Former railway station in Victoria, Australia

Galvin railway station is a closed railway station which was located on the Werribee line of the Melbourne suburban rail system in Australia. It was located adjacent to Maidstone Street, Altona, and was situated between Paisley and Laverton stations.

== History ==
Galvin station opened on 27 August 1927 and was named after Michael Galvin, the Werribee shire president at the time. It was a public platform, but it played a particular role in providing passenger services for workers at industries being established in the area. When the line between Altona Junction and Laverton was duplicated in 1967,
Galvin was provided with an island platform. After the system of public transport fare zones was instituted in the early 1980s, Galvin became the border between Zones 1 and 2 on the Werribee Line.

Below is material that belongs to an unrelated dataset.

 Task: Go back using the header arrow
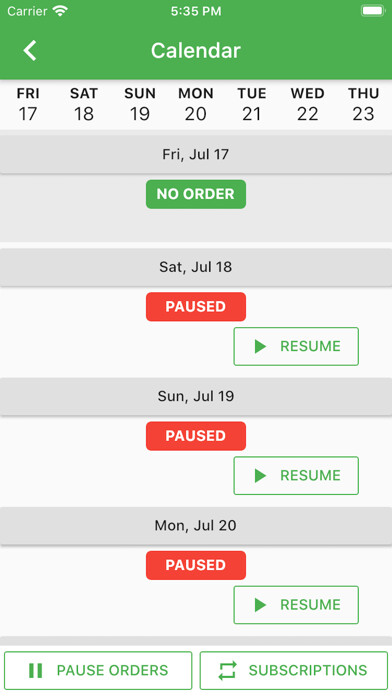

In 1985, a new extension joining Westona and Laverton stations was opened. The Werribee line had been electrified two years earlier,but after the construction of the Westona - Laverton link, trains on the Werribee line were diverted via Altona and Westona to try to make a more viable route, because both Galvin and the nearby Paisley station were little used. As a result, both Galvin and Paisley were bypassed and closed. The last trains stopped at the station on 14 April 1985.

After closure, the station building and platforms were demolished, but the track slew to allow for Galvin's island platform remains.